I'm trying to use Hive to solve a fairly common SQL scenario that I run into.
I have boiled the problem down into its most basic form:
You have a table of transactions defined as so: CREATE TABLE transactions
(product_id INT, customer_id INT)
|--------------------|
|--Transactions------|
|---product_id (INT)-|
|---customer_id(INT)-|
|--------------------|
****The goal is simple: For each product, produce a list of the top 5 largest
customers.****
So, the base query would look like this:
SELECT product_id, customer_id, count(*) as products_bought
FROM transactions
GROUP BY product_id, customer_id
You could insert that value into another table called products_bought defined
as:
CREATE TABLE prod_bought
(product_id INT, customer_id INT, products_bought INT)

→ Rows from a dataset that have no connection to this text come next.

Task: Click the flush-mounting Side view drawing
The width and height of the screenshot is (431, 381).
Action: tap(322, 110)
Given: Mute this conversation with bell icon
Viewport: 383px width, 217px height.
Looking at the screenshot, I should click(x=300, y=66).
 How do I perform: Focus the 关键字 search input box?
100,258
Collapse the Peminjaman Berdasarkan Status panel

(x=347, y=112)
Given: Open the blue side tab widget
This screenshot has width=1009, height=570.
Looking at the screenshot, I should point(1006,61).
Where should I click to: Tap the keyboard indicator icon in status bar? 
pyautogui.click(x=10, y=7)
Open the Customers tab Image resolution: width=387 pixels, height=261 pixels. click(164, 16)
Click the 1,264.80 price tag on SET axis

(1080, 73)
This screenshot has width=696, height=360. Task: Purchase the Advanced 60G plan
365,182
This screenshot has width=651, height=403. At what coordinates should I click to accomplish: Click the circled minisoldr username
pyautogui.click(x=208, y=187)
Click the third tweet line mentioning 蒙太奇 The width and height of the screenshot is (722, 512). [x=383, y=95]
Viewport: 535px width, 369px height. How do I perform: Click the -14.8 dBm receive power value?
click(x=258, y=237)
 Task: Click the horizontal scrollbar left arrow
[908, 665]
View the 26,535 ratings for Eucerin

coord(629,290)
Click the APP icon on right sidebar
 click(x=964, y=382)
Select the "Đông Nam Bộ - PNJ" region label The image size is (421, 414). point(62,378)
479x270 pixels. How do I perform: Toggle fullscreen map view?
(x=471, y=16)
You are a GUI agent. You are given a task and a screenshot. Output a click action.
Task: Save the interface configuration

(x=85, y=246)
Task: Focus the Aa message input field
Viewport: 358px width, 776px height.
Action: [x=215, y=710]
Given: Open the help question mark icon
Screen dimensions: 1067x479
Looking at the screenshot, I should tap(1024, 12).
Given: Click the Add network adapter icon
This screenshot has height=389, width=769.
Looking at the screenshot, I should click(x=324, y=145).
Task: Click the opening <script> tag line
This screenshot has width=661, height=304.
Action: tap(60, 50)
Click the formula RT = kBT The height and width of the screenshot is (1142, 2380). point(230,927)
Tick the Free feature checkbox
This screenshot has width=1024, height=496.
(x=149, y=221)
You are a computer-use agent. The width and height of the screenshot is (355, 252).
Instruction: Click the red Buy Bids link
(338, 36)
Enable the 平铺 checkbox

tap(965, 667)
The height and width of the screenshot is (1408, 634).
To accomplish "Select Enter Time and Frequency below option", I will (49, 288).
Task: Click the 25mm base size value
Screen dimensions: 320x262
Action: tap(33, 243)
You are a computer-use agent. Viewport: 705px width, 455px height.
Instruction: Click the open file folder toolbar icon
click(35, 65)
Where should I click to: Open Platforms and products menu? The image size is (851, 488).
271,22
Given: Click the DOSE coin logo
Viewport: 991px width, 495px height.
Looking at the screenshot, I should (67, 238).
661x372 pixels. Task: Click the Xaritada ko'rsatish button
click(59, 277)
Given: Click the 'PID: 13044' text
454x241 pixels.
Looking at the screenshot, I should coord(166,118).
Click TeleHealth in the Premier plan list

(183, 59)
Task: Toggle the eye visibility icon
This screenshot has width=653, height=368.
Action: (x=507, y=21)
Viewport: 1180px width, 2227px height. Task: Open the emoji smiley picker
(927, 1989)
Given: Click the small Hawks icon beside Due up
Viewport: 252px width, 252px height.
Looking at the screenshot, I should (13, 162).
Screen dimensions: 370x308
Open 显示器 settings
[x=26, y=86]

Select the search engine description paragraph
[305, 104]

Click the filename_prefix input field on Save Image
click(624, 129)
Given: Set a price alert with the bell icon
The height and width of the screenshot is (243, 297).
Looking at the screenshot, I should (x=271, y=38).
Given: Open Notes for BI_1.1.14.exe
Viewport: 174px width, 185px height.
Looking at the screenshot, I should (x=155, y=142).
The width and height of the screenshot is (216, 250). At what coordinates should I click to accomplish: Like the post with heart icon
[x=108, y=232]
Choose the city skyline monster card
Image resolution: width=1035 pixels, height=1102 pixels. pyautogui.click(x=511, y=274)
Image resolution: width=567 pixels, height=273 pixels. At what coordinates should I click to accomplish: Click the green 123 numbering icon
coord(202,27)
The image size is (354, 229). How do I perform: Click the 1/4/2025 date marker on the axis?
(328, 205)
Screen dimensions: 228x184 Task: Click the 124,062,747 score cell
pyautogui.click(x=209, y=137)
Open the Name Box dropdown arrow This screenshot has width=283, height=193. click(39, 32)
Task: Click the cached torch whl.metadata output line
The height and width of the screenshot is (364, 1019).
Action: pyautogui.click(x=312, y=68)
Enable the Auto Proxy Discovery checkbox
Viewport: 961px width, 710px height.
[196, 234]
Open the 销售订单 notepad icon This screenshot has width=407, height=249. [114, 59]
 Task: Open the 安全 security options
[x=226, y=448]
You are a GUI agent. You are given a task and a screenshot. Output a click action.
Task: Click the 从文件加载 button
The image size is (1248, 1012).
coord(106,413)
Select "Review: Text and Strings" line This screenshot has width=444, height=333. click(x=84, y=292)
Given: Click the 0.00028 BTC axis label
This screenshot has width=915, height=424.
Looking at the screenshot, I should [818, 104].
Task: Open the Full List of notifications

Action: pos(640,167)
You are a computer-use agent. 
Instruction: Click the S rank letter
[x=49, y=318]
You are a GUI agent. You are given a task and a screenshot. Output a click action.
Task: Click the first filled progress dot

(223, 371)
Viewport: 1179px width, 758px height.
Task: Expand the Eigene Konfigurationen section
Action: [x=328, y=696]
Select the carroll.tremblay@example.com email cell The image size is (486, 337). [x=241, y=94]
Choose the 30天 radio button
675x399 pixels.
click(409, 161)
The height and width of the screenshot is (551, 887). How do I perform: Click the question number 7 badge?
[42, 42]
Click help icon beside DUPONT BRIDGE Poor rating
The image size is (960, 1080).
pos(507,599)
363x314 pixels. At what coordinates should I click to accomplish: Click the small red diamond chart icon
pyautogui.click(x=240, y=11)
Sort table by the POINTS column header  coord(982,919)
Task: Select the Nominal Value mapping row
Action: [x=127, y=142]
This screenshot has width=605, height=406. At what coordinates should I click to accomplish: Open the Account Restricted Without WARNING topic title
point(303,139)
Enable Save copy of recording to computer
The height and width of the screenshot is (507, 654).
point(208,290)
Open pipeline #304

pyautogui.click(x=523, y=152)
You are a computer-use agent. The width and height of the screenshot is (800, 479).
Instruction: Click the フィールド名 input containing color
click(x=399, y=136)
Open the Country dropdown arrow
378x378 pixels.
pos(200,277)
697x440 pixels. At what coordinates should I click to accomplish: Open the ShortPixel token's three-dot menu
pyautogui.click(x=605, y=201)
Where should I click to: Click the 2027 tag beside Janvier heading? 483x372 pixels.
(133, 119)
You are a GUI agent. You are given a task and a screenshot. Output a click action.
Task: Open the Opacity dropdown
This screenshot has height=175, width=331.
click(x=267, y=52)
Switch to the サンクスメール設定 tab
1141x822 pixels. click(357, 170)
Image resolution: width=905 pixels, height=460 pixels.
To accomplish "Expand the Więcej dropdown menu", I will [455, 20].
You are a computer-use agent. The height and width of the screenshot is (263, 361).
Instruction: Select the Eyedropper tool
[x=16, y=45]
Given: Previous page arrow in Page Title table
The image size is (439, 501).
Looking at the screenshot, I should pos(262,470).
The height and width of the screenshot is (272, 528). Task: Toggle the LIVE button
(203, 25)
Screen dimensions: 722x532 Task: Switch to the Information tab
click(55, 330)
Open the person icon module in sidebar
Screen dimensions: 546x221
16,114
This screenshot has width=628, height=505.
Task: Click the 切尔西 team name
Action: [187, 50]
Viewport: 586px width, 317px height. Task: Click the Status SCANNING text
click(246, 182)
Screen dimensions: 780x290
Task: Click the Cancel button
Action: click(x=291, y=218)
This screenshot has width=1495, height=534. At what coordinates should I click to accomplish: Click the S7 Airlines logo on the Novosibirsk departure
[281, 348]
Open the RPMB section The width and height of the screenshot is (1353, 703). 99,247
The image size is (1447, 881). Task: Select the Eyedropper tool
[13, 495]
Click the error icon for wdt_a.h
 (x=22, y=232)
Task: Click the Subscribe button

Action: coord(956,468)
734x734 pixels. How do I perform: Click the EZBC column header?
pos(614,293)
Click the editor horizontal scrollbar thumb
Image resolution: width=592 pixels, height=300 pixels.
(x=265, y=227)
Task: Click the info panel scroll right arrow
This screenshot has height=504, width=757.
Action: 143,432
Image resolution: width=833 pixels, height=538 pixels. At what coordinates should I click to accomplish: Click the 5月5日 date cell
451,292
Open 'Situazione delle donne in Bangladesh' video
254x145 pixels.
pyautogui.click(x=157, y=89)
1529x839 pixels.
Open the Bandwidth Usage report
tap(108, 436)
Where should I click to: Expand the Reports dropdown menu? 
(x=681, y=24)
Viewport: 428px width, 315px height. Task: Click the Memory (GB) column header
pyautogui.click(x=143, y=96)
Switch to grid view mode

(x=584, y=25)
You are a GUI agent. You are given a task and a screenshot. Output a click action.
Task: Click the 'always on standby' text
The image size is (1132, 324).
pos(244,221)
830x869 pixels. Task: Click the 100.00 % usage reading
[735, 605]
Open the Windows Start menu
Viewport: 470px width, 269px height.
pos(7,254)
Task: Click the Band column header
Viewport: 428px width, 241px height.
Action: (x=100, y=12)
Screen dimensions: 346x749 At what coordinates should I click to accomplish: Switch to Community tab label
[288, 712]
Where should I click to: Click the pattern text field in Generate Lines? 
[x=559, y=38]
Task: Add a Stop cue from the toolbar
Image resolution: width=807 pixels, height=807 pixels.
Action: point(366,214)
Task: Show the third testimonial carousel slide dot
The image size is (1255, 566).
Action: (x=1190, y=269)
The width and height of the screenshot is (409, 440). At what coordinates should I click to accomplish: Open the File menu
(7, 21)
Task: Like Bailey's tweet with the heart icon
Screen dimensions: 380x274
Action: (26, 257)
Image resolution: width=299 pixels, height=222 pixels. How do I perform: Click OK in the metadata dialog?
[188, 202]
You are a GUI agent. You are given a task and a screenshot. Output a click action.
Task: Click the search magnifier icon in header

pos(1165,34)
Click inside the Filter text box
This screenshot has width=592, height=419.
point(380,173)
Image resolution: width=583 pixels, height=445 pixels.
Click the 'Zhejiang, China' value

Now you have an intermediate result that tells you how many times each customer
bought each product. But, obviously, that doesn't completely solve the problem.
At this point, in order to solve the problem, you'd have to use a cursor or a
CROSS APPLY. Here's an example in T-SQL:
--THE CURSOR METHOD:
DECLARE @productId int;
DECLARE product_cur CURSOR FOR
SELECT DISTINCT product_id
FROM transactions t
OPEN product_cur
FETCH product_cur into @productId
WHILE (@@FETCH_STATUS <> -1)
BEGIN
FETCH product_cur into @productId
INSERT top_customers_by_product
SELECT TOP 5 product_id, customer_id, products_bought
FROM prod_bought
WHERE product_id = @productId
ORDER BY products_bought desc
END
CLOSE Domains
DEALLOCATE Domains
--THE CROSS APPLY METHOD:
--First create a user defined function
CREATE FUNCTION dbo.fn_GetTopXCustomers(@ProductId INT)
RETURNS TABLE
AS
RETURN
SELECT TOP 5 product_id, customer_id, products_bought
FROM prod_bought
WHERE product_id = @productId
ORDER BY products_bought desc
GO
--Build a table of distinct product Ids
SELECT DISTINCT product_id INTO temp_distinct_product_ids FROM transactions
--Run the CROSS APPLY
SELECT A.product_id
, A.customer_id
, A.products_bought
INTO top_customers_by_product
FROM temp_distinct_product_ids T
CROSS APPLY dbo.fn_GetTopXCustomers(T.product_id) A
Okay, so there are two ways I could solve the problem in SQL (CROSS APPLY is
dramatically faster for anyone that cares). How can I do the same thing in
Hive? Here's the question restated: How can I implement a cursor in Hive? How
can I do a for or while loop in Hive? Can I implement a CROSS APPLY in Hive?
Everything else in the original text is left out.